**EXERCISE:**
Exact wording is required: transcribe all the entries and leave the images out.

++++ RECORDS SHOWN ++++

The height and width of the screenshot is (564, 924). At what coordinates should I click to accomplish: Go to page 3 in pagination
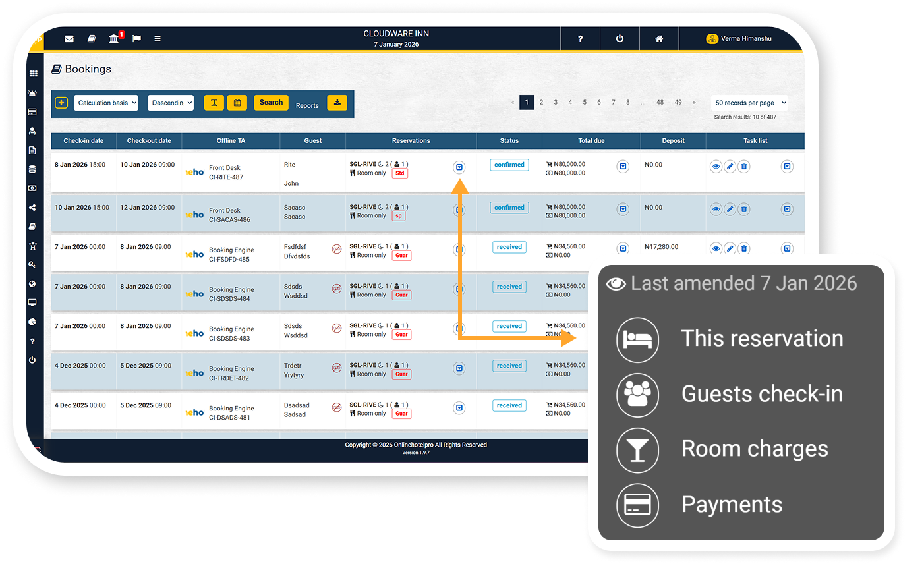click(556, 103)
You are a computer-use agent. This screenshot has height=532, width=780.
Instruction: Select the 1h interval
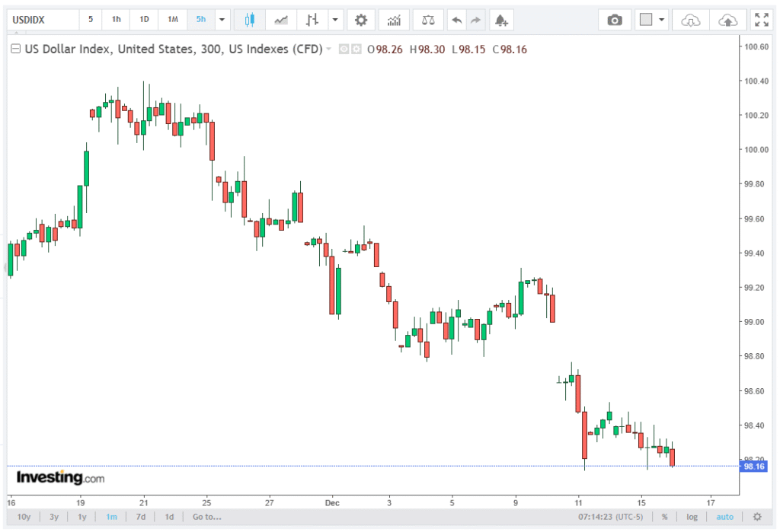pyautogui.click(x=116, y=20)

++++

**EXERCISE SOLUTION:**
The height and width of the screenshot is (564, 924). At what coordinates should I click to accomplish: Go to page 3 in pagination
click(556, 103)
You are a computer-use agent. This screenshot has height=532, width=780.
Instruction: Select the 1h interval
pyautogui.click(x=116, y=20)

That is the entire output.